Happening (2021)

A string of some of the recent films I’ve especially liked feature a back to basics approach. The same could apply to this film too as the story of a young girl getting an unwanted pregnancy is all too familiar. Offhand though, I can’t recall a single one of these stories that doesn’t put the blame squarely on the girl or end with her making peace with delivering the baby. This is unapologetically a pro-abortion film and it is far past time that something like it exists, to show just how powerless girls feel to have no control over the course of their own lives and how unfair it is that the burden falls entirely on girls while the guys just walk away with no consequences. At the same time, it doesn’t shy away from the ugliness of what an abortion really is either, making it practically required watching for sexual education purposes.

Anne is a literature student in 1963 who gets good grades and is highly regarded by the professors. She also sometimes goes to parties with her friends though she usually refrains from hooking up with guys. One day while being examined by her regular doctor for stomach pains, she is informed that she is pregnant. Anne is shocked and immediately asks the doctor if he can do something about it. He replies that abortion is illegal and punishable by imprisonment. She tries to ask for help from other parties but is shut down at every turn and even her friends shy away from her. She causes a ruckus at another doctor’s office to force him to help her and is given an injection that she finds out later actually strengthens the fetus. She even attempts to abort the fetus herself in her dorm room with a heated knitting needle but fails. The father is a political science student in another city. She had only had sex with him once and he is able to offer neither concrete assistance nor moral support, being a young man preoccupied with his own goals in life. As the pregnancy drags on and her body begins to change, Anne must hide her troubles from her parents and finds it impossible to concentrate on her studies.

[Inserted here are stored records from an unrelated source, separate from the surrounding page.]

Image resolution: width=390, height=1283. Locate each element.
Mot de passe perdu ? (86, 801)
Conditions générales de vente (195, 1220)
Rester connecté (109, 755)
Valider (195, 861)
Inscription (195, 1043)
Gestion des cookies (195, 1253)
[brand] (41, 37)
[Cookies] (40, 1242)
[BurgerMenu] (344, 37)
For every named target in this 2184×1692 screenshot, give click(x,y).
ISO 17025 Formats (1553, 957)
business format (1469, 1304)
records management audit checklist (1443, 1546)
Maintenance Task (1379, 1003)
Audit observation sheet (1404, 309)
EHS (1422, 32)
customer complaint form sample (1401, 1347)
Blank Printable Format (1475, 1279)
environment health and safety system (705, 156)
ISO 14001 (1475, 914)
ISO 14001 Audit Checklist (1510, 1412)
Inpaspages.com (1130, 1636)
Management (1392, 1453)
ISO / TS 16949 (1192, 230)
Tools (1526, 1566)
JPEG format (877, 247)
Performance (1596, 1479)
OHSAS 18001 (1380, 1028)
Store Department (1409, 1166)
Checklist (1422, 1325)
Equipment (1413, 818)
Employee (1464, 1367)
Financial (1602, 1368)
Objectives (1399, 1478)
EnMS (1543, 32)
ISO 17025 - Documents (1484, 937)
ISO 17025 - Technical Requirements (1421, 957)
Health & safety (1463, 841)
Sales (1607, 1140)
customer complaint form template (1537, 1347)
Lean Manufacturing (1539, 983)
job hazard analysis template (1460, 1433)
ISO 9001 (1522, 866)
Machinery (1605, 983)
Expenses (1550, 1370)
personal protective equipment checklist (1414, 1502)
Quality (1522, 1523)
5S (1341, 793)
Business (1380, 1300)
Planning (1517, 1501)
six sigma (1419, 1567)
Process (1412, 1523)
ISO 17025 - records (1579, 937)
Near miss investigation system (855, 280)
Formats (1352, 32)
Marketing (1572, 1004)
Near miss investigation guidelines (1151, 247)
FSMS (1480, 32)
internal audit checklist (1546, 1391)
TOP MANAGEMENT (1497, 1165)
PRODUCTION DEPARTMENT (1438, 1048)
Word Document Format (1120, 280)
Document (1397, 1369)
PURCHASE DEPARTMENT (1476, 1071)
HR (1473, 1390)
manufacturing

It’s painful how familiar every beat of Anne’s story is. As this film makes clear, almost everyone at some point in their lives will have lived through at least some of what Anne experienced, yet discussing it is one of the strongest remaining taboos in modern society. It exposes the hypocrisy of demanding that young people refrain from all sex before marriage while knowing very well that everyone does it. It also shows to devastating effect how fundamentally unjust it is to punish women, and only women, for doing something that almost everyone does and how an unplanned pregnancy would forever change the course of her life if she were not allowed to terminate it. It captures her desperation in wanting to attempt to abort the fetus herself, with all the physical pain and danger that entails, while being frank that the procedure of abortion itself is inescapably horrific. As my wife notes, this is scarier on a more visceral level than a horror film. It’s a wonder that a film like this wasn’t made earlier as it feels so obvious and so essential.

For me in particular, watching this felt uncanny as its depiction of university life in France felt at once so familiar and yet so strange. The minutiae of daily life, what the dorms and lecture halls look like, their routines and the way the students speak, are eerily similar to what I know even though this is set in the 1960s. Yet their attitudes to sex and the absolute prohibition of abortion feels so uncharacteristic of France that it’s shocking. I believe that director Audrey Diwan deliberately aimed for this effect as she refused to make it in the style of a period film. Anne thinks and reacts like a modern Frenchwoman. Her first reaction to being told that she is pregnant is to declare “C’est injuste!” The people around her possess the mores of the era but the film itself is unapologetically modern in its sensibilities and moral condemnation. Finally the film is so French! The story is based on the memoir of Nobel Prize-winner Annie Ernaux so naturally Anne is driven primarily by her wish to complete her studies and become a writer. Yet it’s also so anachronistic in that only in the France of that era could a literature student be considered as high in status as this film makes it out to be.

There’s not much to criticize in this film, maybe how some of the lines of dialogue that Anne delivers feel like parts of a speech instead of being a natural part of a conversation. Overall there is no doubt that this is a fantastic film that should have been made long and yet still feels timely right now given that abortion rights are once again a major political issue. I wonder how US audiences reacted to this film but I suppose they just wouldn’t watch it at all.